Das türkische Parlament hat einen umstrittenen Gesetzentwurf zur Freilassung zehntausender Strafgefangener aufgrund der Coronavirus-Pandemie bewilligt. Der Entwurf sei durch die Annahme durch die Abgeordneten "zu Gesetz geworden", hieß es in einer offiziellen Twitter-Botschaft des Parlaments in Ankara. Bis zu 90.000 Strafgefangene könnten aus den überfüllten Gefängnissen entlassen werden.

Das Gesetz sieht unter anderem vor, die Haftzeit von Risikogruppen in Hausarrest umzuwandeln. Außerdem dürften Verurteilte im offenen Vollzug ihre Strafe zu Hause absitzen. Ausgenommen sind demnach Gefangene, die wegen Terrorverbrechen, vorsätzlichen Mordes, Gewalt gegen Frauen, Sexualstraftaten und Drogendelikten einsitzen.

Das verabschiedete Gesetz stieß auf scharfe Kritik, weil Inhaftierte unter Terrorvorwürfen, darunter Regierungskritiker und Journalisten, von der Regelung ausgenommen sind. Das von der islamisch-konservativen Regierungspartei AKP eingebrachte Vorhaben wurde von der ultranationalistischen MHP unterstützt. 279 Abgeordnete stimmten nach Angaben der staatlichen Nachrichtenagentur Anadolu dafür, 51 dagegen.

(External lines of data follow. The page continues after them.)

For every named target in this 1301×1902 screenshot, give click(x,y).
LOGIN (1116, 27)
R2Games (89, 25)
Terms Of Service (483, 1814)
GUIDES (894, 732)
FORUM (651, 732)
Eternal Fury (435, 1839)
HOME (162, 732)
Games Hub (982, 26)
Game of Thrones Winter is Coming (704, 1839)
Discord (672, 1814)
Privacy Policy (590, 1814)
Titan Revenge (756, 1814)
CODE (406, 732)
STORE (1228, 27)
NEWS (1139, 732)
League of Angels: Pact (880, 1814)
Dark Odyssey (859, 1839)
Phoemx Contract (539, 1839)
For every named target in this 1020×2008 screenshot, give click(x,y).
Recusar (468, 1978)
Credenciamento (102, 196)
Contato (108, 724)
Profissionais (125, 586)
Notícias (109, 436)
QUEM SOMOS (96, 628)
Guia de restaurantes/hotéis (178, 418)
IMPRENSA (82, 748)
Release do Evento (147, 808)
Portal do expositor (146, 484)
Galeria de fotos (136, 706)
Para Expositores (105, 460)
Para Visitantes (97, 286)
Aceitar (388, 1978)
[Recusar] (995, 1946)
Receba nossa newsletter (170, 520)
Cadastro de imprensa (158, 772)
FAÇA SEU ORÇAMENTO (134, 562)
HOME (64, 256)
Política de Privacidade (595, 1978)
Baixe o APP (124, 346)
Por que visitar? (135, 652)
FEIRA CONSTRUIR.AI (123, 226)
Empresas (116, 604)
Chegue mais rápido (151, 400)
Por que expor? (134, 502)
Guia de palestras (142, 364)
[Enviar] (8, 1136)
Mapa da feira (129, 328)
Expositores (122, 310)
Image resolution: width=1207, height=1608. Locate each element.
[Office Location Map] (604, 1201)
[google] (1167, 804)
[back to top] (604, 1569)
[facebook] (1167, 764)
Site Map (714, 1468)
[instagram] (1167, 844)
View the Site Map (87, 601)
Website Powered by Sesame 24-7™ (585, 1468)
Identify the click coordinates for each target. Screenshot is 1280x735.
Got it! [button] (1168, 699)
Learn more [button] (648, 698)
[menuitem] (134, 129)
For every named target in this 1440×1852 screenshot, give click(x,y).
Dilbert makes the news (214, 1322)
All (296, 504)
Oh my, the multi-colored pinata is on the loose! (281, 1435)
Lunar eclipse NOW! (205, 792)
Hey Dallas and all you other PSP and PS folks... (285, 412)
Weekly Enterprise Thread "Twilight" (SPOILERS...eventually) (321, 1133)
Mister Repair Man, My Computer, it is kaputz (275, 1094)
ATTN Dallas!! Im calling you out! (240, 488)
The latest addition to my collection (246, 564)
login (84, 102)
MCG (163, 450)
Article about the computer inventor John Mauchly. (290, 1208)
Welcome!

Ausgenommen: politische Inhaftierte

Die Menschenrechtsorganisation Amnesty International kritisierte, dass kein einziger Änderungsantrag der Opposition angenommen worden sei. Die Amnesty-Aktivistin Milena Buyum schrieb im Kurzbotschaftendienst Twitter, zahlreiche Gefangene seien einem erhöhten Infektionsrisiko durch das Coronavirus ausgesetzt, und forderte: "Die türkische Regierung muss das Richtige tun und diejenigen, die inhaftiert sind, weil sie lediglich ihre friedlichen Ansichten geäußert haben, freilassen."

Der türkische Justizminister Abdulhamit Gül hatte erklärt, bislang hätten sich 17 Gefängnisinsassen im offenen Vollzug mit dem Coronavirus infiziert. Drei von ihnen seien gestorben. 14 Infizierte würden in Krankenhäusern behandelt. Im geschlossenen Vollzug sei bislang noch niemand positiv getestet worden.

Die Schriftstellervereinigung PEN hatte gefordert, angesichts der unhygienischen Zustände in vielen türkischen Gefängnissen auch inhaftierte Journalisten und Menschenrechtsaktivisten freizulassen. Viele Menschen säßen nur deshalb in türkischen Gefängnissen, weil sie "ihre Rechte ausgeübt" hätten, sagte der Amnesty-Vertreter Andrew Gardner. Zu den politischen Gefangenen in der Türkei zählen etwa der Kunstmäzen Osman Kavala und der kurdische Politiker Selahattin Demirtas.

In der Türkei gibt es mehr als 61.000 Corona-Infizierte, etwa 1300 Menschen sind bislang an der vom Virus ausgelösten Lungenkrankheit COVID-19 gestorben. Wegen der Pandemie gelten in dem Land strenge Ausgangsbeschränkungen.